The reductions were originally planned in response to the efficiency dividends and decisions of the former Government. The staffing reductions do not include the impact of the additional 0.25 per cent efficiency dividend announcement by the Government in the 2013 Federal Election.

Reduction to ASIC funding

Savings of $120.1 million over five years will be achieved by reducing the funding the Australian Securities and Investment Commission ("ASIC").

The Government will continue its scoping study into the ownership of ASIC Registry function with no timeline on that study announced.

Amalgamation of Commonwealth Tribunals

From 1 July 2015 all of the Commonwealth external merits review tribunals will be amalgamated into a single review body with the exception of the Veterans Review Board.

The consolidated body will take on the functions of the following bodies:

  • the Administrative Appeals Tribunal ("AAT"); 
  • the Social Security Appeals Tribunal;
  • the Refugee Review Tribunal; 
  • the Migration Review Tribunal; and
  • the Classification Review Board.

The body will also be responsible for the merits review of Freedom of Information requests currently handled by the Office of the Australian Information Commissioner (“OAIC”).  This role is to be transferred from the OAIC to the AAT from 1 January 2015.

Details of the consolidation are to be developed in consultation with stakeholders.

Privacy and Freedom of Information functions  

The privacy and freedom of information ("FOI") changes will effectively make the Office of the Australian Information Commissioner ("OAIC") obsolete by splitting the roles performed by the OAIC.  It is proposed that the privacy functions will be undertaken by Privacy Commissioner as an independent statutory position within the Australian Human Rights Commission.

FOI complaints function will be combined with the complaint handling function of the Commonwealth Ombudsman. Reference only to external review by the Administrative Appeals Tribunal potentially indicate that internal FOI reviews will no longer be available. The Attorney General’s Department will take up the residual roles of releasing guidelines, collecting data and providing explanatory material.

Fuel excise

The current frozen excise duty on all fuels (except aviation fuels) has been abolished, with the Government re-introducing biannual indexation following the consumer price index of excise and excise equivalent customs duty from 1 August 2014. The expected $2.2 billion in net revenue will be applied to additional road infrastructure projects.
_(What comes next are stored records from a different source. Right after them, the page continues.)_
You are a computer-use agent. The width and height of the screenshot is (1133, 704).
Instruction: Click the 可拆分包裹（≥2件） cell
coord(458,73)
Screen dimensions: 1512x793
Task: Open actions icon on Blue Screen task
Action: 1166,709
The diesel fuel rebate is unaffected by these changes and will continue to apply. 

Other Expenditure items  

  • The Corporations and Markets Advisory Committee, which advises Government on corporations and financial markets law, will cease operating.
  • The Government will provide $2.55 billion to establish the Emissions Reduction Fund on 1 July 2014, in order to purchase carbon abatement via a “reverse auction” system (see our previousalert). The Government will abolish the Australian Renewable Energy Agency and reduce funding to some existing carbon abatement programs.  
  • The Government will commission scoping studies into future ownership options for Australian Hearing, Defence Housing Australia Ltd, the Royal Australian Mint and the registry function of ASIC.
  • The Government will establish the Entrepreneurs’ Infrastructure Programme with $484.2 million of funding to support commercialisation and entrepreneurship. 
  • The Government will cease ethanol production grants on 30 June 2015. 
  • The Government will establish the Industry Skills Fund to support training in the following sectors: health and biomedical products; mining, oil and gas equipment technology and services; and advanced manufacturing, including defence and aerospace.